Let’s take Cassandra as an example. In the old days, before Cassandra’s SQL façade, every Cassandra programmer knew that a Cassandra row key is different than a column, because a column is stored as a <name, value> pair, while the row key is stored as a nameless value. And, every Cassandra programmer knew that the only thing Cassandra sorted was the column names within a row – not the row keys, and not the column values. So, if you needed to retrieve sorted data, you had to place all the data in one row, and “promote” the data to be sorted so it was part of the column name. There was elegance in the simplicity of this model, and Cassandra programmers became experts in concocting column keys that sorted all the desired data within a given row in just the right order. Want to sort some columns (e.g., events) by time, and sort other columns (e.g. names) alphabetically? No problem – just encode some of the column names with timestamps, and some of the column names with text, and Cassandra will automatically sort them as separate groups.
Then, along came CQL, an SQL-like façade that makes Cassandra look like a relational database. The row key looks just like any other column. And, rather than requiring the user to manually concoct column keys, CQL lets the user define one set of hierarchical clustering columns whose values get “promoted” into the column keys automatically. So, instead of having different sorting strategies for different parts of the row (e.g., some by time and some alphabetically), CQL enforces a single sorting strategy for all columns in the row.
Nowadays, when I interview candidates who know Cassandra, I am amazed at how little they understand about what goes on behind the CQL façade. For example, few CQL programmers can explain why it is a bad idea to select a range of row keys, e.g., from January 10 to January 12, 2015. (Remember what I said about row keys being stored unsorted? To find the selected range, Cassandra will have to read every row in the table, which could take hours.) They have been fooled by the façade into thinking they are using a full relational database, and are disappointed to discover that their queries run much slower on Cassandra than they did on Oracle or SQL Server.
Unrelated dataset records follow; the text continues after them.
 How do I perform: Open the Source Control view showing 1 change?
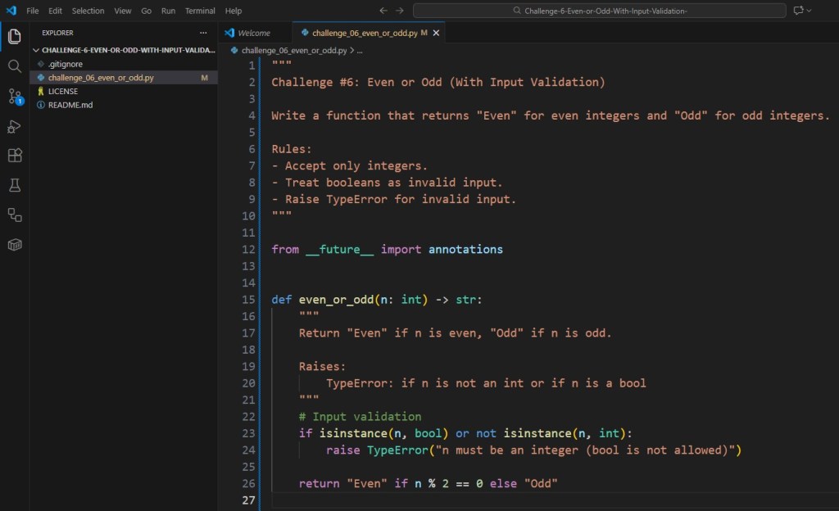[x=14, y=97]
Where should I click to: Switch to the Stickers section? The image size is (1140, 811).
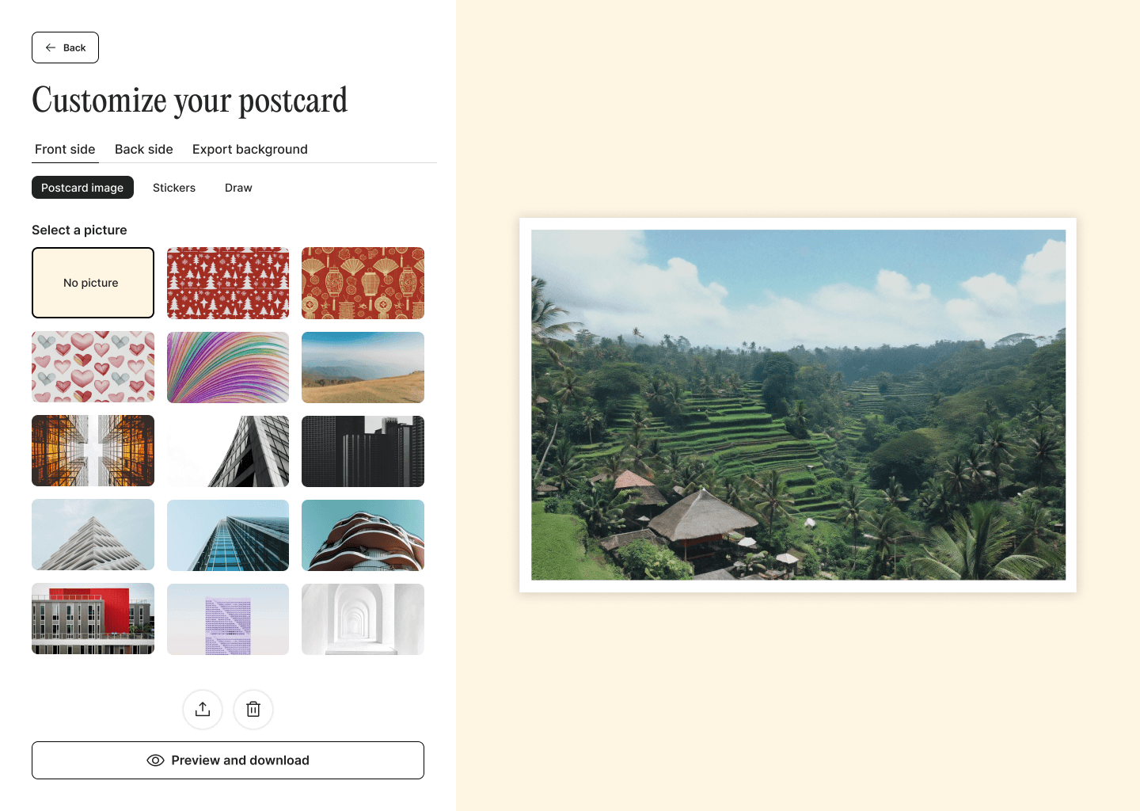click(174, 188)
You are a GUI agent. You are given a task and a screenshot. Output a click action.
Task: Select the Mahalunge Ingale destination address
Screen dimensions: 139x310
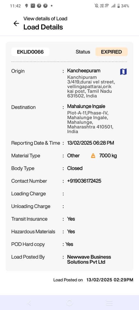[90, 119]

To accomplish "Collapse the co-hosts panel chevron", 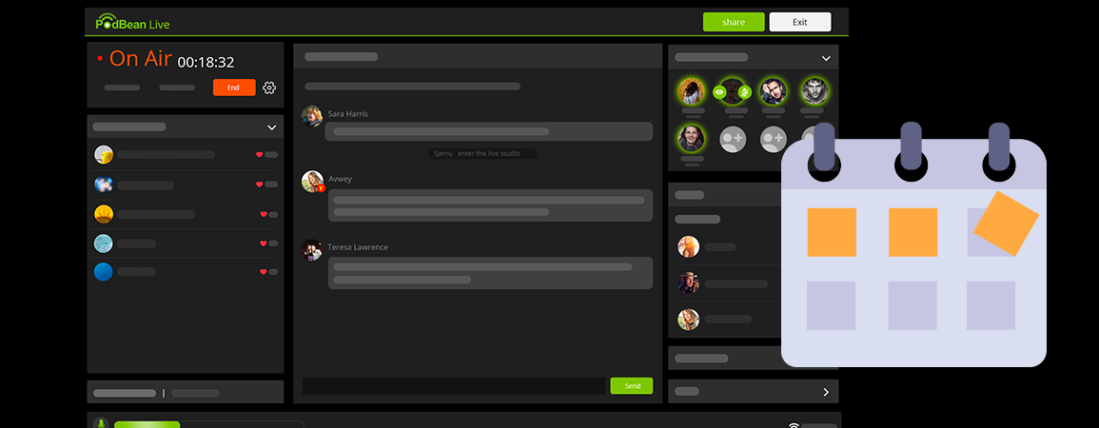I will tap(826, 58).
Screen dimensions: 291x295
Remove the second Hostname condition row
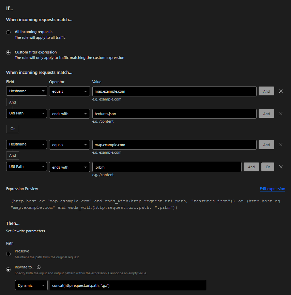pyautogui.click(x=281, y=144)
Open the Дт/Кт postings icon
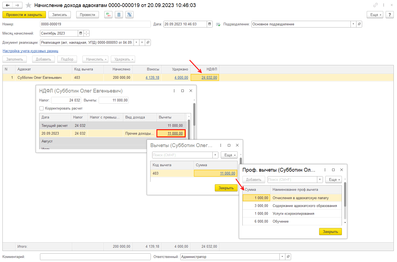The image size is (397, 262). click(x=108, y=15)
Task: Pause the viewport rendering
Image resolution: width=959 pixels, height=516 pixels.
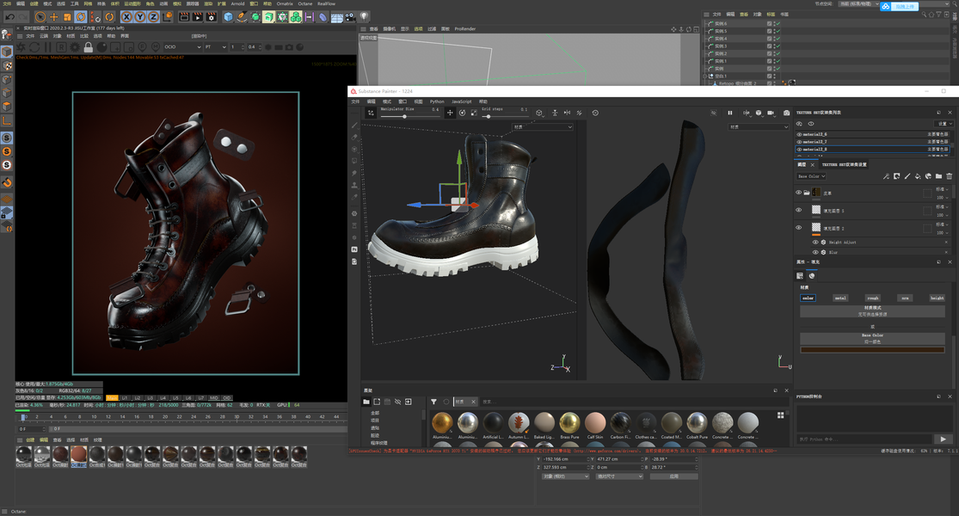Action: tap(730, 113)

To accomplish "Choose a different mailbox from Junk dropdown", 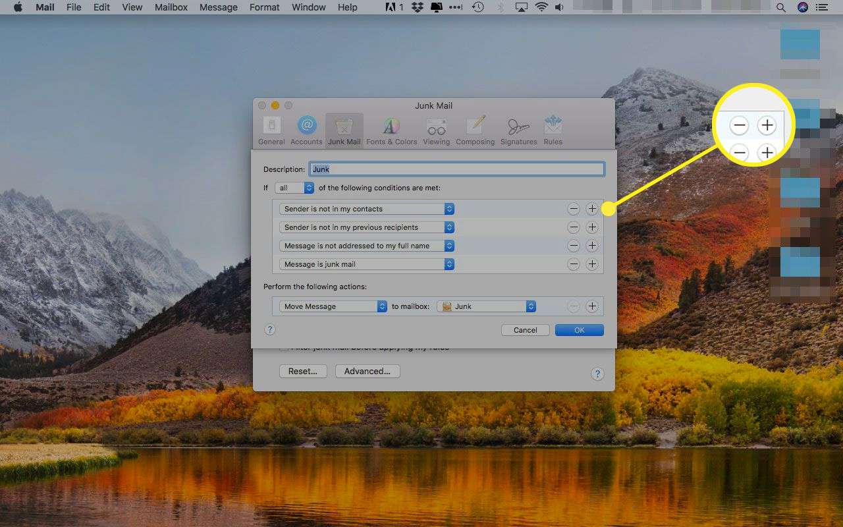I will click(x=486, y=306).

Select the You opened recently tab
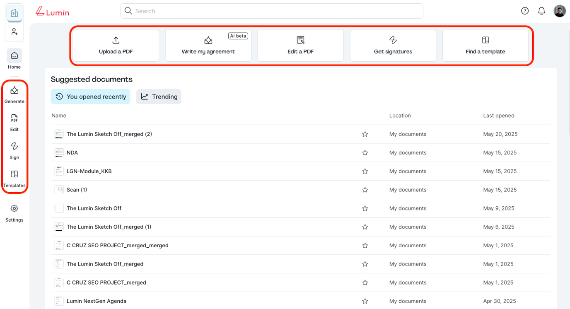pos(91,97)
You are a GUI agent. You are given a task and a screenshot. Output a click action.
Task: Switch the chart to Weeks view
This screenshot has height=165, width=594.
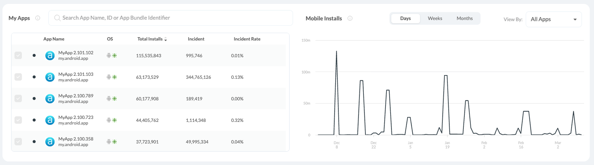(435, 19)
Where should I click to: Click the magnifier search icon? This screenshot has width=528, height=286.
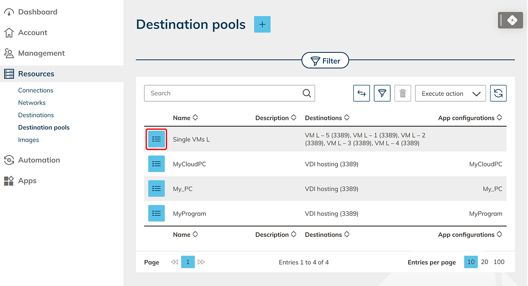[x=306, y=93]
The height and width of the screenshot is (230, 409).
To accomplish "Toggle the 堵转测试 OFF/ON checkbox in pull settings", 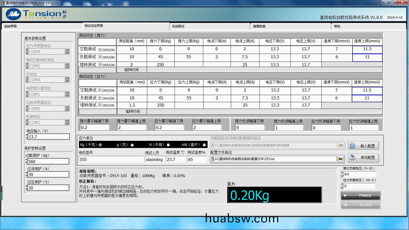I will click(x=100, y=105).
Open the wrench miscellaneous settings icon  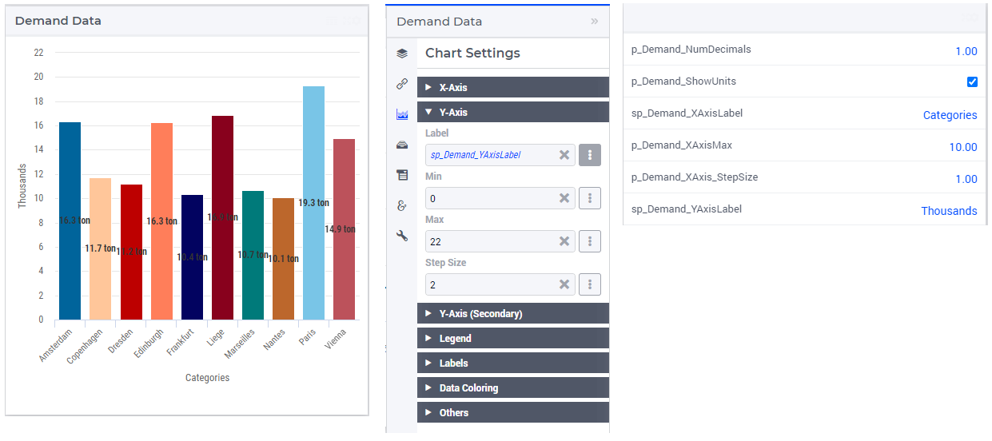click(401, 236)
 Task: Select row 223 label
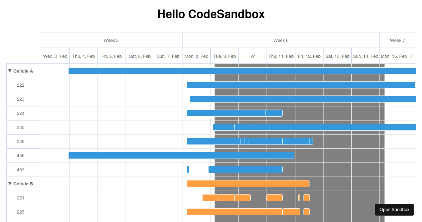pos(21,99)
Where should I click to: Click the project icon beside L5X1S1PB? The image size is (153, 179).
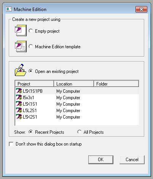(x=19, y=91)
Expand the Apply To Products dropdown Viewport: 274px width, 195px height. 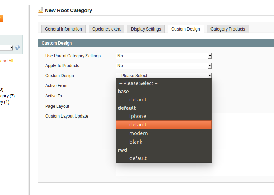tap(163, 66)
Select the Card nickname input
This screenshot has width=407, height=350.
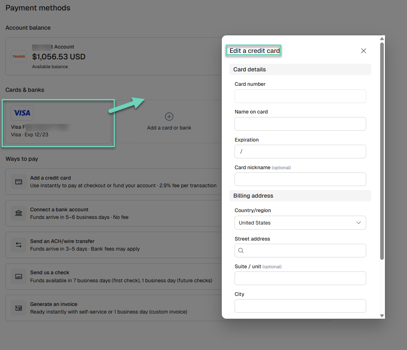(300, 179)
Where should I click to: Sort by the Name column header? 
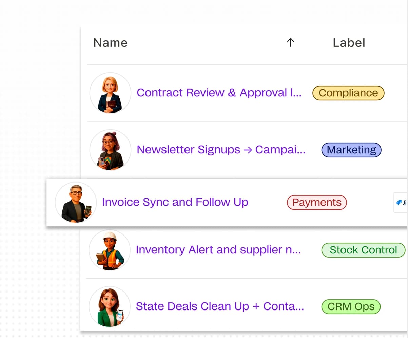[111, 43]
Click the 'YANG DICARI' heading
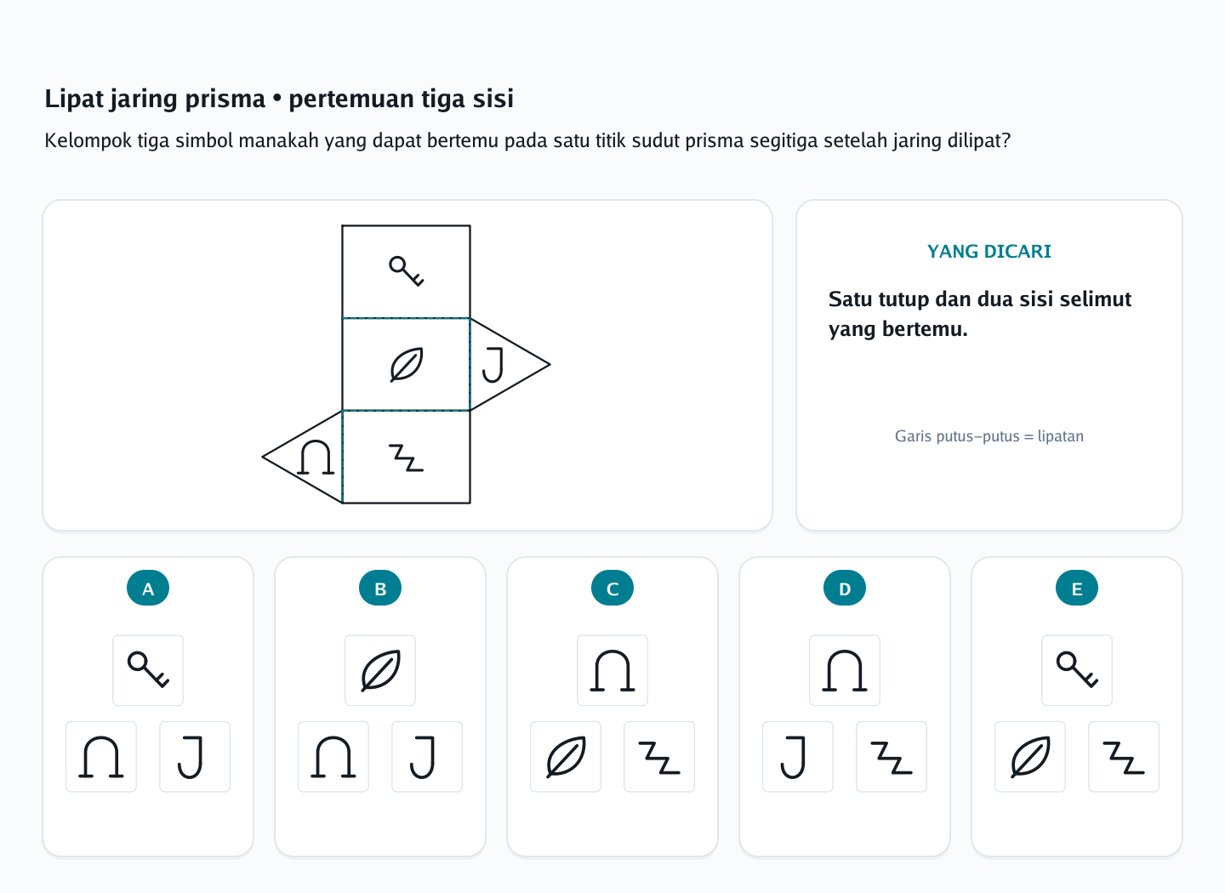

Don’t get me wrong. I am not proposing that we abandon the SQL facades for NOSQL databases – they make maintenance and programming dramatically simpler. But, don’t be fooled by the façade – always make sure you understand how the data is organized behind the façade, and make sure your queries are accessing that data efficiently. Otherwise, you are in for nasty performance surprises as your NOSQL database reads billions of rows from disk to answer what appears to you to be a simple query.